- **What you will do**
Transcribe, word for word, the line containing "This screenshot has width=1400, height=861." and each line following it through the end of the listing below. Omit all other lines.

- **Recorded information**
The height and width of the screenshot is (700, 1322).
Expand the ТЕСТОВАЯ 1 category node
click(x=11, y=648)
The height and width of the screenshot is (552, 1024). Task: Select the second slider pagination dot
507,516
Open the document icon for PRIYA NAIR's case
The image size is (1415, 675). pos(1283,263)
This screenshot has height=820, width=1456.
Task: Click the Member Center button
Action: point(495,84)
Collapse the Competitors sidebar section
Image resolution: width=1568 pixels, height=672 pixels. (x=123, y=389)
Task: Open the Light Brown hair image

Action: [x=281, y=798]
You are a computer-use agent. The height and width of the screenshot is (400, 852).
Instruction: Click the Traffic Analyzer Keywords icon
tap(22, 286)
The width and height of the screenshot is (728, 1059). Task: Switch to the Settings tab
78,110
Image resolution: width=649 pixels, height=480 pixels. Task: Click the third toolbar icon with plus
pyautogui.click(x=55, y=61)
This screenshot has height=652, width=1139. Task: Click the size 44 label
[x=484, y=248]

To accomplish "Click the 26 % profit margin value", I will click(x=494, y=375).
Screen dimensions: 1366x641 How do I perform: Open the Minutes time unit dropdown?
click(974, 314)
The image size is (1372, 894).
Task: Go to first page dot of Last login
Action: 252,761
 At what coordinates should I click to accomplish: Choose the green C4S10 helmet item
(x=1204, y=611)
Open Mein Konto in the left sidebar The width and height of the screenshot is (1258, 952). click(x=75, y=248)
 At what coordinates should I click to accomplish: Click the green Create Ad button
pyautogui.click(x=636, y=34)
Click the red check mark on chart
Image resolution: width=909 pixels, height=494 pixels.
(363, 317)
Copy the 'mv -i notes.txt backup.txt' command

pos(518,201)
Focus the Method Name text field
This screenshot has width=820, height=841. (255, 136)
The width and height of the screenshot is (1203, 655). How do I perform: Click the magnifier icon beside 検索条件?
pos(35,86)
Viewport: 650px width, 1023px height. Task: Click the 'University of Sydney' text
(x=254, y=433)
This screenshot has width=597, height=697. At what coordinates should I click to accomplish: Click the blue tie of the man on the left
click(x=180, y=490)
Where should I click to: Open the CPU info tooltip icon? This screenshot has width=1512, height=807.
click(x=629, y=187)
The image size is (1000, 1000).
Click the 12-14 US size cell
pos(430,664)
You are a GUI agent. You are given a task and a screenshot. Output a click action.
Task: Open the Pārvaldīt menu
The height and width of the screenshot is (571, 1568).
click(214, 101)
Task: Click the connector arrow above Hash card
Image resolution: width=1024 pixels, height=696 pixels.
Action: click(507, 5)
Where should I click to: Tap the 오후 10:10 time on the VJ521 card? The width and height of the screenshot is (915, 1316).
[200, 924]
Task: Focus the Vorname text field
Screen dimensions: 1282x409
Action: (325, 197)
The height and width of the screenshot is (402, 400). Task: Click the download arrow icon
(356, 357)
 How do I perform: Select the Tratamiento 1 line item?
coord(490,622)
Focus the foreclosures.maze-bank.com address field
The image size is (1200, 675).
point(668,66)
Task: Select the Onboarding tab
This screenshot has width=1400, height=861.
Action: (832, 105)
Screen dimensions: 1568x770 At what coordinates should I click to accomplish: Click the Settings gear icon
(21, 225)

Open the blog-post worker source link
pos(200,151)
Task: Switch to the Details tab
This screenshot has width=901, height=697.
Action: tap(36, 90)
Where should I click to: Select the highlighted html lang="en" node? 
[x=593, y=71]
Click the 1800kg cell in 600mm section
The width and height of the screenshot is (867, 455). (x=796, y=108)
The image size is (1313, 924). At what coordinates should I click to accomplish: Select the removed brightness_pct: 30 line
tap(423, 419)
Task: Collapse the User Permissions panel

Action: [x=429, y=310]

- **Exercise answer**
This screenshot has width=1400, height=861.
Action: (832, 105)
Screen dimensions: 1568x770 At what coordinates should I click to accomplish: Click the Settings gear icon
(21, 225)

Open the blog-post worker source link
pos(200,151)
Task: Switch to the Details tab
This screenshot has width=901, height=697.
Action: tap(36, 90)
Where should I click to: Select the highlighted html lang="en" node? 
[x=593, y=71]
Click the 1800kg cell in 600mm section
The width and height of the screenshot is (867, 455). (x=796, y=108)
The image size is (1313, 924). At what coordinates should I click to accomplish: Select the removed brightness_pct: 30 line
tap(423, 419)
Task: Collapse the User Permissions panel

Action: [x=429, y=310]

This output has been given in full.